Problem details:
Can you copy word for word the stretch of the Albanian election post below, beginning at the words "The Albanian electoral" and stopping after "among them, proportionately."?

Elections in Albania (I)

So Albania is having a general election. The voters will go to the polls on July 4, in a little over three weeks.

The Albanian electoral system is rather interesting IMO. The Parliament has 140 members. 100 members are elected in “zones”, one-member districts with a first-past-the-post system, rather like Britain. But 40 members are elected at large, using party lists. All the parties that get more than 2.5% of the vote will divide these 40 seats among them, proportionately.

I don’t know anyone else who uses this mixed system, though I’m sure it can’t be unique to Albania.

So who’s running, what’s it all about, and who… will… win?

Albanian politics has a certain fractal complexity, so this is a simplified version.

On one side, there’s Dr. Sali Berisha. Berisha, 61, ran the country from 1992 to 1997, when he was forced to resign after a pyramid scheme nearly bankrupted the country. Berisha had a nasty reputation for being authoritarian, arbitrary, and much too willing to tolerate corruption. Supporters say he’s changed his ways.

In 1997, after the pyramid scheme collapsed, riots nearly tore the country apart. Either dozens or hundreds died, depending on who you believe, and the country went through a very ugly bout of pretty much pure anarchy. (It’s an ugly but fascinating episode that’s not widely known outside Albania.) At that time, a political enemy gave Dr. Berisha the nickname “Dr. Rumpalla”. Rumpalla is Albanian for “chaos” or “bloody mess”. The name stuck, Berisha had to resign, and he’s been out of power since.

Until recently, the stigma of 1997 was so great that it was hard to imagine Berisha ever getting back into office. In the last couple of years, though, he’s claimed responsibility and even apologized for the events of that year. He’s said that he made mistakes and learned from them. At least some Albanians seem to believe him.

Berisha’s party is the Democrats. Traditionally — that is, for the last fifteen years or so — the Democrats have been the party of the north of Albania, which is the less developed part of the country. They claim to be the original party of opposition to Communism, though there’s no shortage of Communists in their ranks.

On the other side is Fatos Nano. Nano is younger — just 52 — and trained as an economist. He rose with Berisha out of the wreck of Communism, and was briefly Prime Minister in the early ’90s. But the two men soon found themselves at odds, and Berisha’s government ended up throwing Nano in jail. He stayed there for three and a half years, 1993-1997. Then he came out of jail to be Prime Minister two more times, 1997-1998 and 2002-present.

Dataset extract:
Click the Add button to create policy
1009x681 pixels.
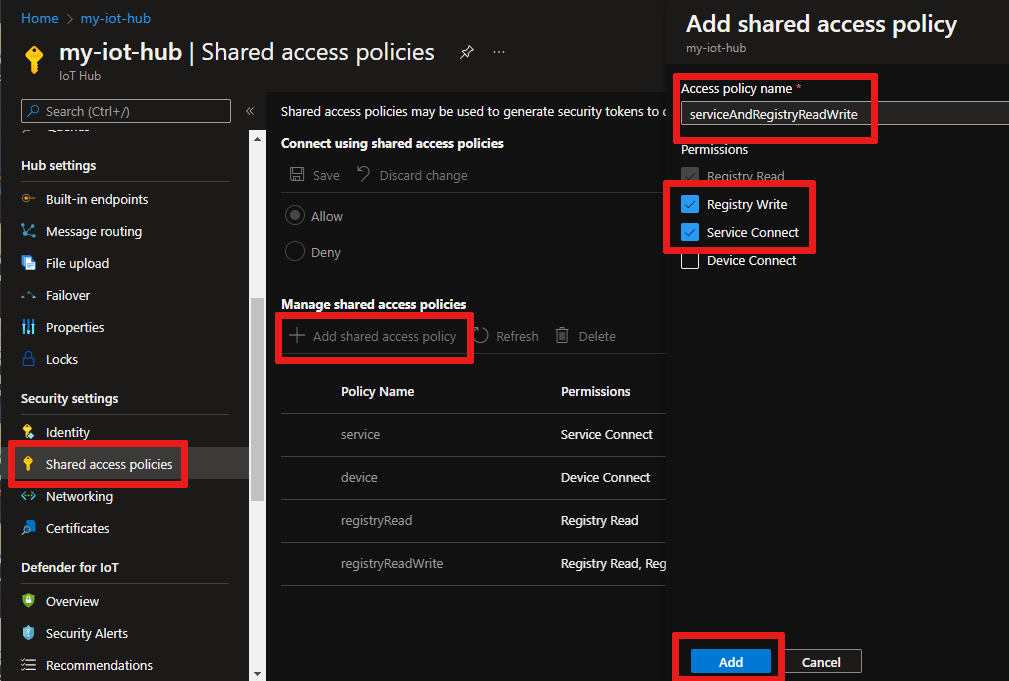pos(730,662)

Solution to the problem:
The Albanian electoral system is rather interesting IMO. The Parliament has 140 members. 100 members are elected in “zones”, one-member districts with a first-past-the-post system, rather like Britain. But 40 members are elected at large, using party lists. All the parties that get more than 2.5% of the vote will divide these 40 seats among them, proportionately.